After graduating from law school, Raman worked for the United States Department of Labor. She then worked for Fidelity Investments as a lawyer on their risk and compliance team. Raman left her job at Fidelity in 2008 to concentrate on her coaching career.

==Coaching career==
Raman began her intercollegiate coaching career with a two-year stint as an assistant coach at Tufts.

On July 9, 2008, Raman was named head coach of the MIT Engineers women's basketball team after serving as an assistant coach at Wellesley College for the previous six years. Raman was named New England Women's and Men's Athletic Conference (NEWMAC) Women's Basketball Coach of the Year in 2016 and 2017.

On September 11, 2020, the Memphis Grizzlies of the National Basketball Association (NBA) announced Raman was hired as an assistant coach. She became the first Indian-American woman and the 14th woman to be named as an NBA coach. Raman had developed a relationship with Rich Cho, the Grizzlies' vice president of basketball strategy, who she first encountered when Cho was looking for student intern recommendations. Grizzlies head coach, Taylor Jenkins, was "blown away" by Raman and had no qualms in hiring her despite her relative unknown status. Raman worked in scouting, player development and analytics for the Grizzlies. She was replaced on the Grizzlies coaching staff in 2024.

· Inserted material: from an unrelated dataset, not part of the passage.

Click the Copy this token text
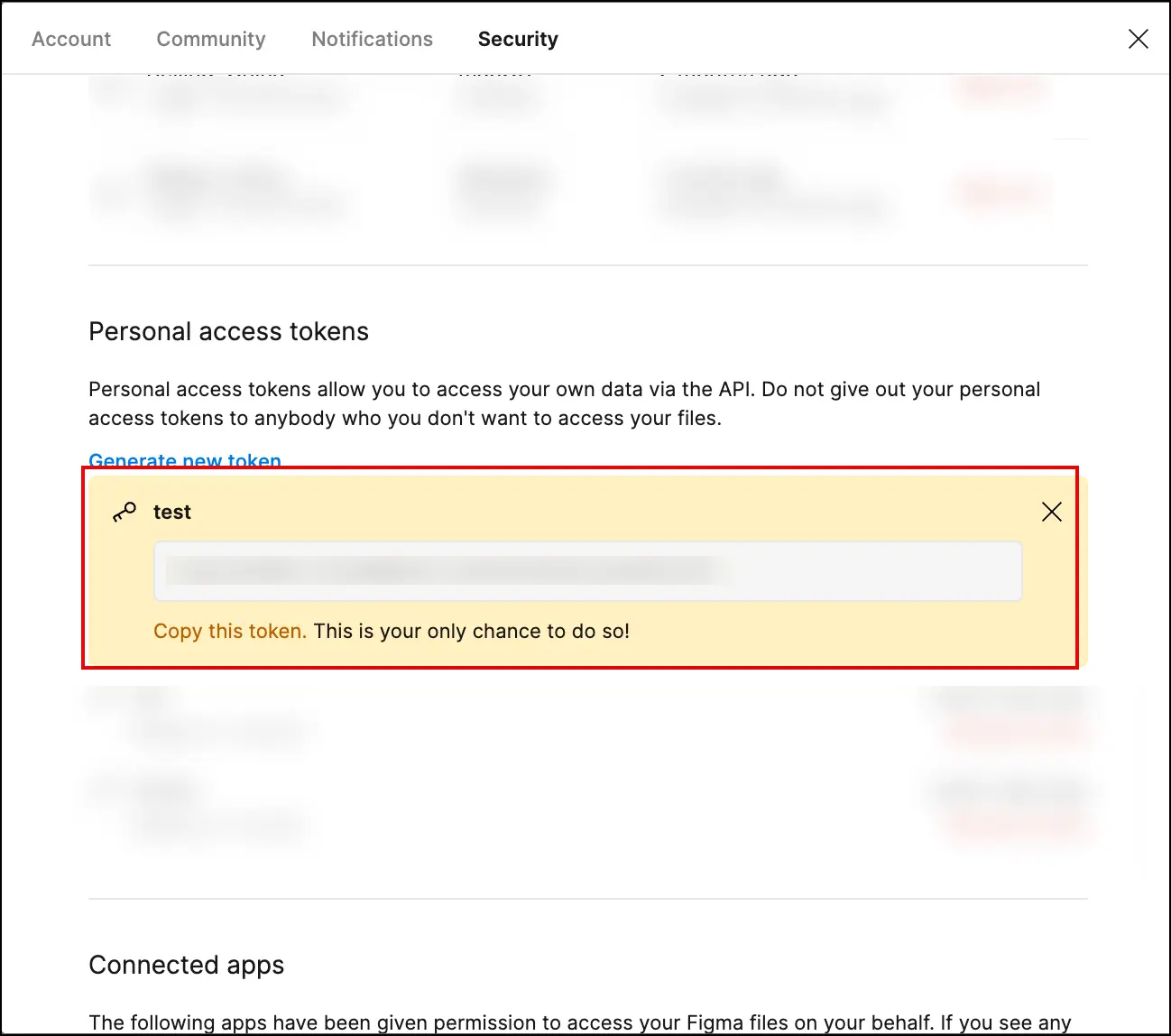 (x=230, y=631)
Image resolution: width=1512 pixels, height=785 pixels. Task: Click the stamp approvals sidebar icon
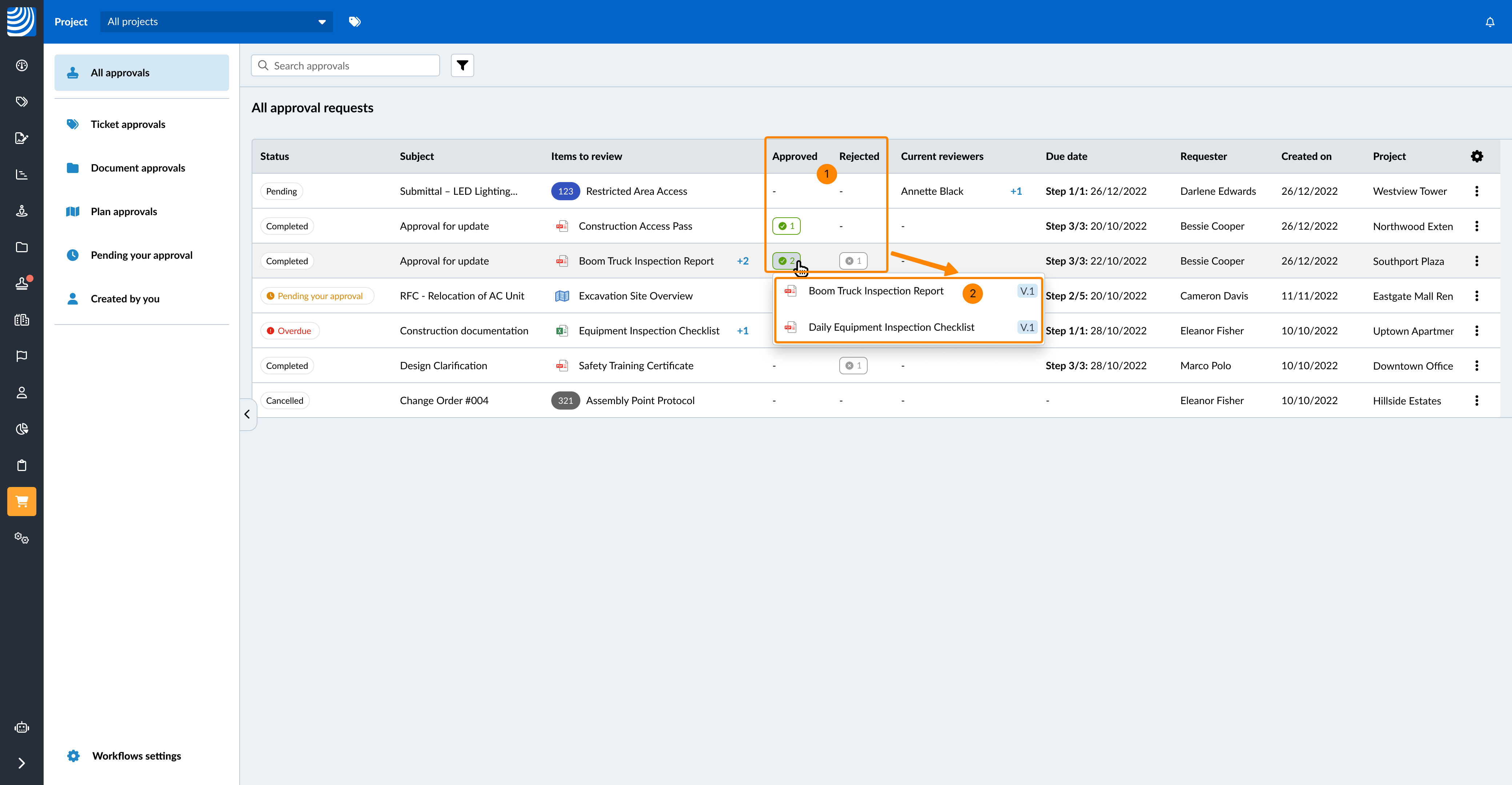(22, 283)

In 2025, Raman joined the coaching staff of the defending WNBA champion, the New York Liberty.

On October 28, 2025, Raman was announced as the head coach for the Seattle Storm. She became the first person of Indian descent to be a head coach in the WNBA.

==Head coaching record==
===College===

Record table
| Season | Team | Overall | Conference | Standing | Postseason |
MIT Engineers (NEWMAC) (2008–2020)
| 2008–09 | MIT | 4–19 | 0–13 |  |  |
| 2009–10 | MIT | 5–19 | 3–15 |  |  |
| 2010–11 | MIT | 8–16 | 4–14 |  |  |
| 2011–12 | MIT | 10–14 | 6–12 |  |  |
| 2012–13 | MIT | 11–13 | 7–11 |  |  |
| 2013–14 | MIT | 12–14 | 9–11 |  |  |
| 2014–15 | MIT | 11–15 | 7–9 |  |  |
| 2015–16 | MIT | 17–9 | 11–5 |  |  |
| 2016–17 | MIT | 20–6 | 13–3 |  |  |
| 2017–18 | MIT | 18–10 | 10–6 |  | NCAA Division III Round of 64 |
| 2018–19 | MIT | 21–8 | 12–4 |  | NCAA Division III Round of 64 |
| 2019–20 | MIT | 15–12 | 7–3 |  |  |
| MIT: |  | 152–155 (.495) | 89–106 (.456) |  |  |  |  |  |
| Total: |  | 152–155 (.495) |  |  |  |  |  |  |  |
National champion Postseason invitational champion Conference regular season champion Conference regular season and conference tournament champion Division regular season champion Division regular season and conference tournament champion Conference tournament champion

==Personal life==
Raman was born in Framingham, Massachusetts. Her parents were born in India and moved to the United States after they graduated from college; her mother is from Nagpur and her father is from Chennai.

Raman is married to Milena Flores who played in the WNBA.